Task to complete: Whenever a line below includes the word "Open", copy that line.

Material for this exercise:
"""
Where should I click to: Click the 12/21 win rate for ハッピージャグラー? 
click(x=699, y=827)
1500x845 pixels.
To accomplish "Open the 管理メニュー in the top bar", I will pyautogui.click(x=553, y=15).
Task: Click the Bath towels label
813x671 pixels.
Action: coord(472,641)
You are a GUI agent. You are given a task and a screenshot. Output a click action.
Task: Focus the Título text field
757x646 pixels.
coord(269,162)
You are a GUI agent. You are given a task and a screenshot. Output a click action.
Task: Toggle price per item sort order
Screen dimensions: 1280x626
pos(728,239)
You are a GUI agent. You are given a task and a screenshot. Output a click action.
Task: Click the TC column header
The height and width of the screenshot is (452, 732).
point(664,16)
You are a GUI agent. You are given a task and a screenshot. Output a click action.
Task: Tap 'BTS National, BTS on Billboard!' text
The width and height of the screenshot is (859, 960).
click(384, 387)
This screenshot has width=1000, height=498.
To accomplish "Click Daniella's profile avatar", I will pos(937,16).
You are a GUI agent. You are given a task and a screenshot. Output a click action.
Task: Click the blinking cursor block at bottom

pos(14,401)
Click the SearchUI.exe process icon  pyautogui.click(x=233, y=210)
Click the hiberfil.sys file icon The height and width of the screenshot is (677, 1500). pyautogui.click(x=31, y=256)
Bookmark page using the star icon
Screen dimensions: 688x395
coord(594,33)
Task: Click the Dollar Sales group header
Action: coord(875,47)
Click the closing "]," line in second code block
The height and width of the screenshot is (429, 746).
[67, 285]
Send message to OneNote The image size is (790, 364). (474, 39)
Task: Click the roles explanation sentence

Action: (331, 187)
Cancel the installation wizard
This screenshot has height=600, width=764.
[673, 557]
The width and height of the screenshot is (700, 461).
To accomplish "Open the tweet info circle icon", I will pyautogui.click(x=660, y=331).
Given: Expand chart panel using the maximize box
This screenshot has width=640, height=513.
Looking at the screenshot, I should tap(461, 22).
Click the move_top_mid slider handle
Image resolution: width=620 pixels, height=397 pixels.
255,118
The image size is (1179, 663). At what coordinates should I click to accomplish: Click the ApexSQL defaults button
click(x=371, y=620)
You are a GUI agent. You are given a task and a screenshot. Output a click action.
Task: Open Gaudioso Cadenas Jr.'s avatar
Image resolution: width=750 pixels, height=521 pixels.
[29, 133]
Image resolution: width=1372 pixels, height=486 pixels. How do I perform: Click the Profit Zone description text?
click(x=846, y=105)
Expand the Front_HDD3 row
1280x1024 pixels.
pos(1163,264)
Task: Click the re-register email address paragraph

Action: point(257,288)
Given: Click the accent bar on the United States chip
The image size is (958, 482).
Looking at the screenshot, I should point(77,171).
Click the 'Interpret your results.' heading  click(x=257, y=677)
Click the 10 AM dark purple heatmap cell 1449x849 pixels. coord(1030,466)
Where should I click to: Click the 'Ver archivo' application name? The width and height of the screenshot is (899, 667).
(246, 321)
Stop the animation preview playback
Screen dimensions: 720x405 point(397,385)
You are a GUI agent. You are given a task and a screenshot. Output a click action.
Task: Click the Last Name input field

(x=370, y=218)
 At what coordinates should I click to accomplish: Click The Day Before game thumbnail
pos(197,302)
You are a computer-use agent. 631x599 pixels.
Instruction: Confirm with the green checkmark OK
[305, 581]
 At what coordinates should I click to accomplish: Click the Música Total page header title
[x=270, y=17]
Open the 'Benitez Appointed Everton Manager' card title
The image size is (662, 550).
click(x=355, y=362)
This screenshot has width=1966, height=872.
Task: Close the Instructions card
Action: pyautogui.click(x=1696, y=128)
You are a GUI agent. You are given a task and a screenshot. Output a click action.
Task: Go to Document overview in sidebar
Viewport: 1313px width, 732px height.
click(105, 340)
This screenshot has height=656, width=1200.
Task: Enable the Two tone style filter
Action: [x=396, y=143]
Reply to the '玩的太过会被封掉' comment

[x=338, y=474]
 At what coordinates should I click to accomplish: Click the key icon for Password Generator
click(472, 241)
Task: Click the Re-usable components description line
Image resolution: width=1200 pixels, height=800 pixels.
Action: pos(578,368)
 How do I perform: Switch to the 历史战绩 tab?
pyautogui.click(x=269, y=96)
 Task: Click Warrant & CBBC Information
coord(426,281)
"""
Solution below:
To accomplish "Open the 管理メニュー in the top bar", I will pyautogui.click(x=553, y=15).
To accomplish "Open the tweet info circle icon", I will pyautogui.click(x=660, y=331).
Task: Open Gaudioso Cadenas Jr.'s avatar
Open the 'Benitez Appointed Everton Manager' card title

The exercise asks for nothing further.